This week’s lab meeting will feature a talk by Richard Futrell, entitled Information-theoretic models of natural language.
- Thursday, February 25, 13:30–14:30 (Montreal time, UTC-5).
- Meetings are via Zoom. If you are interested in attending any of the meetings this semester, please take a moment now to register at this link. After approval, you will receive a confirmation email with the link to join.
I claim that human languages can be modeled as information-theoretic codes, that is, systems that maximize information transfer under certain constraints. I argue that the relevant constraints for human language are those involving the cognitive resources used during language production and comprehension. Viewing human language in this way, it is possible to derive and test new quantitative predictions about the statistical, syntactic, and morphemic structure of human languages.
I start by reviewing some of the many ways that natural languages differ from optimal codes as studied in information theory. I argue that one distinguishing characteristic of human languages, as opposed to other natural and artificial codes, is a property I call “information locality”: information about particular aspects of meaning is localized in time within a linguistic utterance.

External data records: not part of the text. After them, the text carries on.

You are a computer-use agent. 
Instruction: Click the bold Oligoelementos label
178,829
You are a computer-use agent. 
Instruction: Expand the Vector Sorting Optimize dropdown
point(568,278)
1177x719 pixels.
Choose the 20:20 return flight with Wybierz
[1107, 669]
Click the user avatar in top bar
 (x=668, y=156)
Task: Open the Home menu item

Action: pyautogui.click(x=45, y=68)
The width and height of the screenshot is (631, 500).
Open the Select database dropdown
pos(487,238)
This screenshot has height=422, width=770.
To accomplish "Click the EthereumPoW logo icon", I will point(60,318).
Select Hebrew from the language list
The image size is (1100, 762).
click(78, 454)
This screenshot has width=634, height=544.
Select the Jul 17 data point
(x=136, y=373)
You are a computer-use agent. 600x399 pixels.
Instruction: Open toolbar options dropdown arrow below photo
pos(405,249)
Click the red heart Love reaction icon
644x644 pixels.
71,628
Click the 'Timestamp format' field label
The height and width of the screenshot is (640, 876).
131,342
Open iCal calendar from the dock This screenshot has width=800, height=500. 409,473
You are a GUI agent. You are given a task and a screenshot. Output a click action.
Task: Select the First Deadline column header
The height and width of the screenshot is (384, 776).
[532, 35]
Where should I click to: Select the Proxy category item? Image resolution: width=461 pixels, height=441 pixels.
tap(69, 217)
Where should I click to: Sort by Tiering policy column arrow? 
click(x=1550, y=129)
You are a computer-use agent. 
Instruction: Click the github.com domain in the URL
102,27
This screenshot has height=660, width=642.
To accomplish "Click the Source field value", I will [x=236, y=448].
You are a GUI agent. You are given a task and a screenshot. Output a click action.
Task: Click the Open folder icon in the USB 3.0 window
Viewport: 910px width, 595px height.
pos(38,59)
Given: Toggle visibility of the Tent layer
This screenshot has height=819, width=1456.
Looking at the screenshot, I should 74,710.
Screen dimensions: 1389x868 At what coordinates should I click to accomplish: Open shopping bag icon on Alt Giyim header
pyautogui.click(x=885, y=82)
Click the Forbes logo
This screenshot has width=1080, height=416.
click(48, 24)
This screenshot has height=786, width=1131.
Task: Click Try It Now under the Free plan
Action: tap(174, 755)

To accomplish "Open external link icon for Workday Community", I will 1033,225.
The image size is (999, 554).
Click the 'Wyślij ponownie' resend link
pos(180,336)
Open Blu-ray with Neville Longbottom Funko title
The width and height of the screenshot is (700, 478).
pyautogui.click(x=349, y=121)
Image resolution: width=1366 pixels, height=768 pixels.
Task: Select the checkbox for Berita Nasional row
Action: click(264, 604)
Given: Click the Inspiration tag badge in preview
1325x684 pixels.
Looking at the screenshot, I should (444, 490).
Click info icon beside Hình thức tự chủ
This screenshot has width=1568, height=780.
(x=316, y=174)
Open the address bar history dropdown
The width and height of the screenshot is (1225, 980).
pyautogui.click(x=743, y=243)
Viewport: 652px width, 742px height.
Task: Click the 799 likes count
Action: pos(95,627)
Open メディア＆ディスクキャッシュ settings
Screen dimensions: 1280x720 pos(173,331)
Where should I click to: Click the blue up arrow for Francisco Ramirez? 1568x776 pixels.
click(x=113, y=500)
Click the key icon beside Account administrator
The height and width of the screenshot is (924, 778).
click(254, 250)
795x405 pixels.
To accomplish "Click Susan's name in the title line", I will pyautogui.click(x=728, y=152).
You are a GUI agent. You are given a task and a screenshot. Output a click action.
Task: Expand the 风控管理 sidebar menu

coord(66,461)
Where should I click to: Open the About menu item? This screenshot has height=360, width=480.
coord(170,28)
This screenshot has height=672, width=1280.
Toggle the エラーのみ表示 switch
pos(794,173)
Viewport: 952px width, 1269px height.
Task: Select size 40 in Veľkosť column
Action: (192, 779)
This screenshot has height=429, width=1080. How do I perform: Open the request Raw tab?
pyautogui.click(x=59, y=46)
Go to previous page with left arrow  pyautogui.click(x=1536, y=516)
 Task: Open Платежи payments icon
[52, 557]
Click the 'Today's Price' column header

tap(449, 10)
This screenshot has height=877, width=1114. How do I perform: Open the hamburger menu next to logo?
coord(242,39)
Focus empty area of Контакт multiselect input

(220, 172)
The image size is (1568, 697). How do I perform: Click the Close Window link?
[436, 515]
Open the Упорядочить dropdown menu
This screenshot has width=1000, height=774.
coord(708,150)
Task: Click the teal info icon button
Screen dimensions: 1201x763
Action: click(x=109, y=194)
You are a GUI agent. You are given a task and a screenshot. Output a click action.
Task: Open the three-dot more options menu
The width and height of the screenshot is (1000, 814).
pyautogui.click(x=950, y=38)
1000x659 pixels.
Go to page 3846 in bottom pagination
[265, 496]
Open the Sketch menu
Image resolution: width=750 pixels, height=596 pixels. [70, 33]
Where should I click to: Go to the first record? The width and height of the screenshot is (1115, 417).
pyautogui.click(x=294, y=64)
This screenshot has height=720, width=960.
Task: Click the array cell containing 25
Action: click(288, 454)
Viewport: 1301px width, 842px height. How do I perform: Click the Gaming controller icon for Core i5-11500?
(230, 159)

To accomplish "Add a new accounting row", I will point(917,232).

I give evidence for information locality at multiple levels of linguistic structure, including the structure of words and the order of words in sentences.
Next, I state a theorem showing that information locality is a property of any communication system where the encoder and/or decoder are operating incrementally under memory constraints. The theorem yields a new, fully formal, and quantifiable definition of information locality, which leads to new predictions about word order and the structure of words across languages. I test these predictions in broad corpus studies of word order in over 50 languages, and in case studies of the order of morphemes within words in two languages.
Richard Futrell is an Assistant Professor of Language Science at the University of California, Irvine. His research applies information theory to better understand human language and how humans and machines can learn and process it.